Airbus deal with Bombardier may protect 1,000 jobs in North

Unite says ‘breathing space’ afforded amid US plans to tax C Series aircraft heavily

A worker inspects a C Series  wing in the Bombardier factory in Belfast: Airbus will take control of sales and marketing operations, and develop additional C Series production facilities at Airbus’s manufacturing site in the US.   Photograph: Clodagh Kilcoyne/Reuters

A worker inspects a C Series wing in the Bombardier factory in Belfast: Airbus will take control of sales and marketing operations, and develop additional C Series production facilities at Airbus’s manufacturing site in the US. Photograph: Clodagh Kilcoyne/Reuters

 

The partnership between Bombardier and European aerospace giant Airbus, should “safeguard” 1,000 jobs at risk in the North, at least in the short term and could also signal a new direction for Bombardier’s Belfast operations, according to a leading economist.

Bombardier has signed a deal to bring Airbus on board its C Series aircraft programme, giving the European aerospace giant a majority stake in the C Series’ future.

According to the trade union Unite, more than 1,000 people, 25 per cent of the workforce, in Bombardier’s Belfast operations are currently employed directly in the manufacture of wings for the C Series aircraft.

The union has cautiously welcomed the Bombardier and Airbus deal, which it believes will at the very least give the C Series “breathing space”. It said the agreement “should safeguard the future of C Series production jobs in Belfast for the foreseeable future”.

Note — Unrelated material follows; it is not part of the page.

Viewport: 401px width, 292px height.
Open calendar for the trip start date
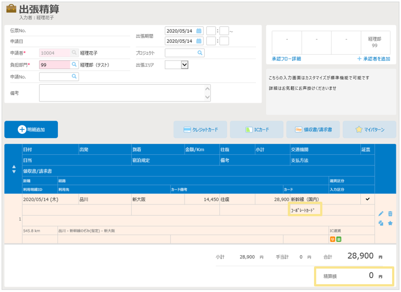(x=199, y=31)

Airbus, which will not pay a cent for its 50.1 per cent stake in the C Series programme, will take control of all sales and marketing operations, and also develop additional C Series production facilities at Airbus’s existing manufacturing site in Alabama in the United States.

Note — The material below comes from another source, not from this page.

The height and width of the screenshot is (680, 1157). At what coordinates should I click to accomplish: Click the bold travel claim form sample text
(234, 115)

According to Dr Graham Brownlow, lecturer in economics at Queen’s University, this is a crucially important development for Bombardier, its Northern Ireland workforce and its suppliers because it will likely mean that the C Series may no longer be subject to massive tariffs that the US department of commerce had planned to impose on the planes coming into the US.

Rival Boeing

The commerce department had investigated claims by rival Boeing that Bombardier was selling its C Series aircraft below the cost of production in the US and had decided to slap import duties of 300 per cent on each C Series aircraft sold in the key market.

If Airbus relocates final production of the C Series, as outlined, to its existing manufacturing site in Alabama, Dr Brownlow said it might cancel out the rationale for the proposed tariffs because the aircraft will be manufactured on US soil.

He said the partnership was significant for Northern Ireland because it means one of the world’s biggest aviation players now has a new role of influence with one of largest private sector employers in the region.

“On balance, the C Series partnership between Bombardier and Airbus is good news for Northern Ireland because of the influence that Airbus can bring to bear,” he said. “If you are a niche player and you are not affiliated with one of the two big aviation players – Boeing or Airbus – then you are vulnerable.

“Bombardier was to be hit by tariffs of 300 per cent in the US. This deal with Airbus secures Bombardier’s C Series future and that can only be a good thing for Northern Ireland,” Dr Brownlow said.

According to Davy Thompson, Unite regional co-ordinating officer, the agreement could also help Bombardier increase the number of people it employs on the C Series programme in the North in the long term.

The union believes the agreement will help Bombardier to “leverage Airbus’s global scale and reach, and open access to their supply chain”. It hopes this will translate into additional sales.

‘Great news’

Mr Thompson said the union had been given assurances that the manufacture of the C Series wings would remain at Bombardier’s Belfast facility which overall employs about 4,500 people.

Michael Ryan, president of Bombardier’s aerostructures and engineering services and the man in charge of its Northern Ireland operations, said the partnership with Airbus is “great news for our Belfast site”.

“This is a tremendous opportunity for us to build on our existing supplier relationship with Airbus,” he said, adding that it would strengthen the C Series aircraft programme on the international market.

But it appears Boeing is not prepared to give up its fight just yet.

Commenting on the move, a Boeing spokesman said: “This looks like a questionable deal between two heavily state-subsidised competitors to skirt the recent findings of the US government. Our position remains that everyone should play by the same rules for free and fair trade to work.”

Some aviation analysts have warned the US commerce department may also view the agreement as a new “trade circumvention” move to avoid tariffs on the C Series which could lead to a fresh investigation.